Two women were recently stranded in British Columbia and were successfully rescued thanks to Apple's Emergency SOS -- and it may have been the first such rescue in the area.
Emergency SOS via Satellite can help save lives
On newer Apple devices, such as the iPhone 14 lineup, Apple added a safety feature that helps people contact emergency services using a satellite connection. One of the women did have an iPhone 14 when the pair got lost on December 23, according to Times Colonist.
The women were traveling back to Alberta, Canada, when they noticed a highway was closed due to an accident. Using Google maps to find an alternative route, they decided to go through the Holmes Forest Service Road.
But the road was only partially plowed, and the women made it to where the grader had stopped.
"Then it was basically a wall of snow and when they tried to get through it, they got stuck," explained Dwight Yochim, senior manager with BC Search and Rescue.
The location of the women. Source: Times Colonist
Yochim said they were about 12 miles down the road, stuck in the snow without knowing where they were, and out of cell service range.
"There's no cell service there but one of them happened to have the new Apple phone that has the SOS in it and activated the SOS and to my knowledge, that's the first use of the SOS in British Columbia," he said.
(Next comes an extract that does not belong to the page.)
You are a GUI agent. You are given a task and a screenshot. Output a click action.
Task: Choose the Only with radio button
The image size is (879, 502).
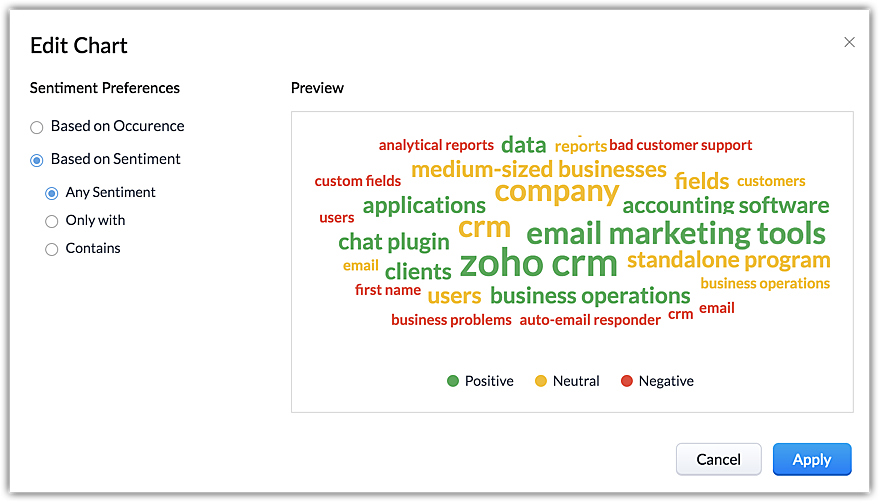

After the women were able to use the feature, RCMP and Robson Valley Search and Rescue used the GPS location to form a strategy and figure out what happened and concluded that the women may have gone up the logging road.
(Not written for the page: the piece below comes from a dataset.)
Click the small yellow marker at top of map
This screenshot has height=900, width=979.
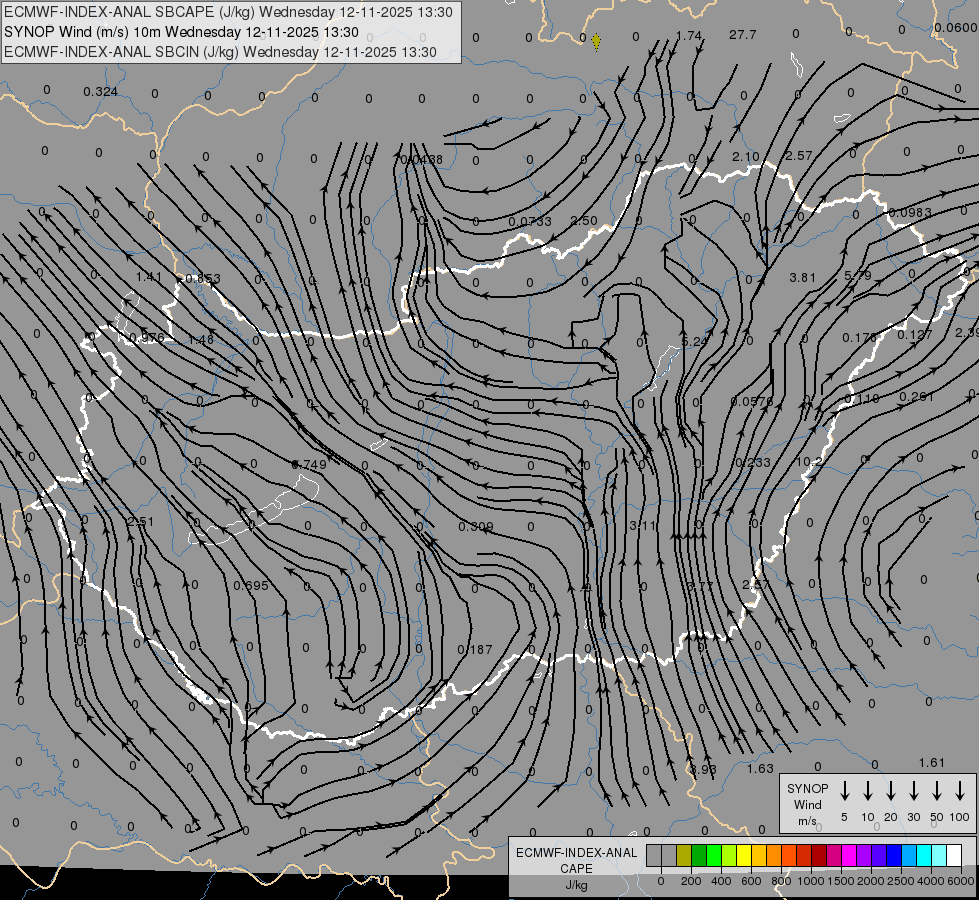[596, 42]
"They found them, pulled their vehicle out and got them turned around and back on the way," said Yochim. "It's the kind of thing that it potentially may have saved their life."
He also said that without Emergency SOS, it may have taken the team over a week to find the women.
BCSAR has been in contact with Apple and will conduct webinars for SAR managers and grassroots team leaders so that everyone knows what to expect with Emergency SOS via Satellite.
Other rescues with the feature
Emergency SOS has helped saved other lives, too. For example, in an incident in December, Emergency SOS saved a man in a remote part of Alaska after he got stranded, alerting Alaska State Troopers to his location.
Working with local search and rescue teams, the Northwest Arctic Borough Search and Rescue Coordinator dispatched four search volunteers to the GPS coordinates provided by the Apple Emergency Response Center. Fortunately, the man was not injured.
Back in April, Emergency SOS also saved a snowboarder in Switzerland. On a solo trip at about 10,000 feet altitude, Tim Blakey fell into a hidden crevasse in the snow.
Despite an iPhone battery life of 3%, he could use Emergency SOS to contact emergency services. Rescuers found him and took him to the hospital for an injured ankle.